» **Excerpt provided**
▼

United States District Court, S.D. Georgia, Waycross Division

June 16, 2017

KASIM GANDY, Plaintiff,
v.
TOM GRAMIAK, Defendants.

          ORDER AND MAGISTRATE JUDGE'S REPORT AND RECOMMENDATION

          R. STAN BAKER UNITED STATES MAGISTRATE JUDGE

         Presently before the Court is non-party Waseem Daker's (“Daker”) Motion for Reconsideration of the Court's Order dated February 28, 2017. (Doc. 55.) For the reasons set forth below, the Court DENIES Daker's Motion for Reconsideration. Additionally, I RECOMMEND that the Court DENY Daker leave to proceed in forma pauperis on appeal. The Court DIRECTS the Clerk of Court to serve a copy of this Order and Report and Recommendation upon Plaintiff AND non-party Waseem Daker.

         BACKGROUND

         On February 3, 2017, Daker filed a Motion to Intervene in this case. (Doc. 36.) Daker argued that he should be allowed to intervene as a matter of right under Federal Rules of Civil Procedure Rule 24(a) and permissively under Rule 24(b). (Id. at p. 2.) Daker contended that intervention was proper for his claims that his placement in the Tier II program at Georgia State Prison violates his substantive and procedural due process rights. As support, Daker conclusively asserted that: his Motion was timely filed; he has a “direct, substantial, legally protectable interest in the proceedings” by nature of his status as a prisoner in the Tier II segregation program; the disposition of this case would impair his ability to protect his interest due to stare decisis; and Plaintiff would not adequately represent his interests. (Id. at pp. 2-4.)

         On February 28, 2017, the Court denied Daker's Motion to Intervene. (Doc. 39). The Court advised Daker that the Prison Litigation Reform Act (“PLRA”) disallows multiple-prisoner/plaintiff lawsuits wherein the prisoners/plaintiffs seek to proceed in forma pauperis together. (Id. at p. 2.) Specifically, the Court informed Daker that a prisoner wishing to bring a civil action in forma pauperis must pay the full amount of the filing fee.[1] (Id.)

         In his instant Motion, Daker restates the arguments from his Motion to Intervene and further argues that intervention is allowed because neither the PLRA nor Hubbard v. Haley, 262 F.3d 1194 (11th Cir. 2001), applies to motions brought pursuant to Rule 24.

         DISCUSSION

         I. Motion for Reconsideration (Doc. 55)

▲

» **Data segment**
▼

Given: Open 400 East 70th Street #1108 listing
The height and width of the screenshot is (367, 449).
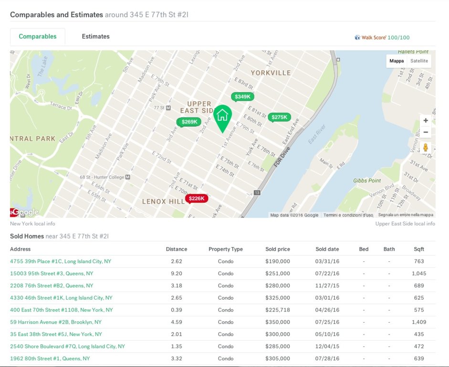Looking at the screenshot, I should [62, 310].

▲

» **Request A**
In the court order, on what date did Daker file his Motion to Intervene?
» **Request B**
Extend the court order on Daker's Motion for Reconsideration, picking up right after its last heading.
The data has no connection to the court order.

» **Task result A**
February 3, 2017.

» **Task result B**
         A motion for reconsideration, or a Federal Rule of Civil Procedure 59(e) motion, is “an extraordinary remedy, to be employed sparingly.” Smith ex rel. Smith v. Augusta-Richmond Cty., No. CV 110-126, 2012 WL 1355575, at *1 (S.D. Ga. Apr. 18, 2012) (internal citation omitted). “A movant must set forth facts or law of a strongly convincing nature to induce the court to reverse its prior decision.” Id. (internal citation omitted). “The only grounds for granting a Rule 59 motion are newly-discovered evidence or manifest errors of law or fact.” Jacobs v. Tempur-Pedic Intern., Inc., 626 F.3d 1327, 1344 (11th Cir. 2010) (quoting In re Kellogg, 197 F.3d 1116, 1119 (11th Cir. 1999) (internal punctuation omitted)). “A Rule 59(e) motion cannot be used to relitigate old matters, raise argument or present evidence that could have been raised prior to the entry of judgment.” Id. (quoting Michael Linet, Inc. v. Village of Wellington, 408 F.3d 757, 763 (11th Cir. 2005) (alterations omitted)).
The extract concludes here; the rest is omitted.